Access to credit and financial services
17.28
Many businesses, especially the local small to medium enterprises, need access
to credit to start up or expand their business. The willingness to lend money
for commercial undertakings in Pacific island countries depends on a risk
assessment that takes account of many factors such as likely economic
prospects, the quality of economic infrastructure, service delivery, the
regulatory environment, political stability, law and order and land ownership.
17.29
Unfortunately, because of deficiencies in these areas, many Pacific island
countries are deemed to be difficult places to do business, which makes lenders
reluctant to finance enterprises. For example, Qantas noted that given the
weakness of aviation and related infrastructure in many parts of the region,
investors are unwilling to commit funds for construction of hotels and other
tourist plant.[46]
The Pacific Islands Forum Secretariat drew a similar conclusion about the
uncertain financial environment in Pacific island countries that requires
commercial banks to protect their interests by imposing loan conditions that
severely limit opportunities for investors to access finance.[47]
17.30
The small populations in Pacific island countries with a high proportion
of people working in the subsistence economy also limits access to finance.
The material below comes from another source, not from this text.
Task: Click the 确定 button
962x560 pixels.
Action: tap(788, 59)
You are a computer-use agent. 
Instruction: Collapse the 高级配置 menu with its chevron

But
even those in the SME sector of the largest Pacific island countries have
problems obtaining credit. Mr Clarke noted that PNG does not have a
'significant middle class'—it 'tends to be at a subsistence level or at a very
small scale' and without access to credit.[48]
He said, 'Some of those companies will not quite fall within the minimum criteria
to attract commercial bank loans, and so there is a dearth of equity
capital—SME start-up capital'.[49]
17.31
Microfinance, which offers a full range of financial services to the
poor including savings, loans, insurance and money transfer services, is one way
of overcoming the disadvantages now experienced by many people living in the
region. The Foundation for Development Cooperation noted that the number of
microfinance programs had increased in Pacific island countries in recent
years. It informed the committee, however, that most of the schemes had not
been successful due to their limited outreach and poor access to financial
services, particularly for the most disadvantaged living in rural areas. In its
view, microfinance programs in the region 'should provide business and
technical training for their clients, or coordinate their activities with other
programs that provide such training'.[50]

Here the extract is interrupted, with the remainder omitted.